That’s all you need somebody to say, right? Thus buoyed, I actually had the strength to pick up the camera again, and I bore down for the ensuing stint of nine straight weeks in the field. The story got upped in page count, which meant they liked it.

Kennedy called again. No story in trouble this time. It was a science story, called The Sense of Sight.

Eye diagnosis, using the aiming beam on a laser. The only successful frame of this take, and it ran as the lead photo.

It was a round the world opportunity to examine the phenomenon known as human vision. Can you imagine? As a photog, I got a chance to study, shoot, and explain to others the marvel that is the human eye. The contract was for 26 weeks, at $500 a day. It was like getting called up to the bigs from rookie league ball. It remains the most complete opportunity I’ve ever had as a shooter. The proving ground had worked. I’d passed my tests. They were now really willing to risk something big on this bedraggled numnuts of a NY shooter. And I do mean risk. The bigger stories at Nat Geo had price tags way into six figures. Lots of planning, research and dough went into putting you, with a camera, in a place where the wild pictures are.

Sidney Katala does an eye check in a tribal village, central Tanzania.

It also brought me together with Bill Douthitt, who has been my editor, and friend, on ten stories over the years. A true renaissance man, he knows more stuff about more stuff than just about anybody I know. Having him in your corner, shaping the story, editing your images, listening to your rants, and re-directing your overheated imagination, is what it means to really, truly collaborate. He’s always been a source of support and encouragement.

For instance, he once wrote to me that “a perusal of your latest take indicates you’re approaching the story with the zeal and vigor generally associated with the better varieties of shrubbery.” It’s basically like working for @ShitMyDadSays.

__THE DATA__
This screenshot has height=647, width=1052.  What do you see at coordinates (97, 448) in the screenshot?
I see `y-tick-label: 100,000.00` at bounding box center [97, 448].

__WHAT THIS EXERCISE ASKS__
1. From the excerpt about the Sense of Sight assignment, copy the passage starting with "It was a round" and going on through "village, central Tanzania.".
2. Answer these questions using the excerpt about the Sense of Sight assignment:
(a) How long was the contract, and what was the daily rate?
(b) Where is Sidney Katala shown doing an eye check?
(c) On how many stories has Bill Douthitt served as the writer's editor?
3. Continue the excerpt about the Sense of Sight assignment, beginning after its final sentence.

__OUTPUTS BY TASK__
1.
It was a round the world opportunity to examine the phenomenon known as human vision. Can you imagine? As a photog, I got a chance to study, shoot, and explain to others the marvel that is the human eye. The contract was for 26 weeks, at $500 a day. It was like getting called up to the bigs from rookie league ball. It remains the most complete opportunity I’ve ever had as a shooter. The proving ground had worked. I’d passed my tests. They were now really willing to risk something big on this bedraggled numnuts of a NY shooter. And I do mean risk. The bigger stories at Nat Geo had price tags way into six figures. Lots of planning, research and dough went into putting you, with a camera, in a place where the wild pictures are.

Sidney Katala does an eye check in a tribal village, central Tanzania.

2.
(a) 26 weeks, at $500 a day.
(b) In a tribal village in central Tanzania.
(c) Ten stories.

3.
It’s not an easy passage, this yellow border crossing. There’s heartbreak and failure along the way. There’s emotional discord and stress, both in the field, and at home. There’s constant risk, and exposure to things that are strange and new. (Which is great fodder for photographic zeal, to be sure, but fatiguing at the same time. After four or five weeks of eating stuff you don’t ask questions about, sometimes, you just want a cheeseburger and a coke.)

For a story on the human brain, I spent time with Hobo Ron, in a lean to, makeshift shack off the highway. His erratic, occasionally dangerous behavior was an important piece of this coverage, which had to show the problems of the mentally ill homeless.

There’s loneliness. Sometimes you are in a place where you can only communicate with your fixer, and virtually no one else, given language barriers. Given the ongoing stress of feeling like you’re shooting garbage, you get literally jack hammered by your own uncertainties and insecurities. (Feel nervous about digital storage, and not losing your images out in the field? Try shipping 75 rolls of Kodachrome back to DC from Mumbai in a bag. When I would do stuff like that, I literally could not eat until I got word the film had arrived safely.) You travel by yourself, cross dicey borders, get harassed and questioned. Anyone out there who thinks a letter of assignment from National Geographic confers upon the bearer a Moses-like ability to part waters and make great pictures happen, is just, well, wrong in that assumption.

It’s not for the faint of heart, in short. There are photographic rewards, to be sure. That sight assignment was exactly as Kennedy described it on the phone to me that day. It was a gateway. Cross this bridge, and school’s out. You can call yourself a Nat Geo shooter.

For a story on human performance. I tried to indicate “coiled strength” by wrapping a world class body builder in an 18′ Burmese python.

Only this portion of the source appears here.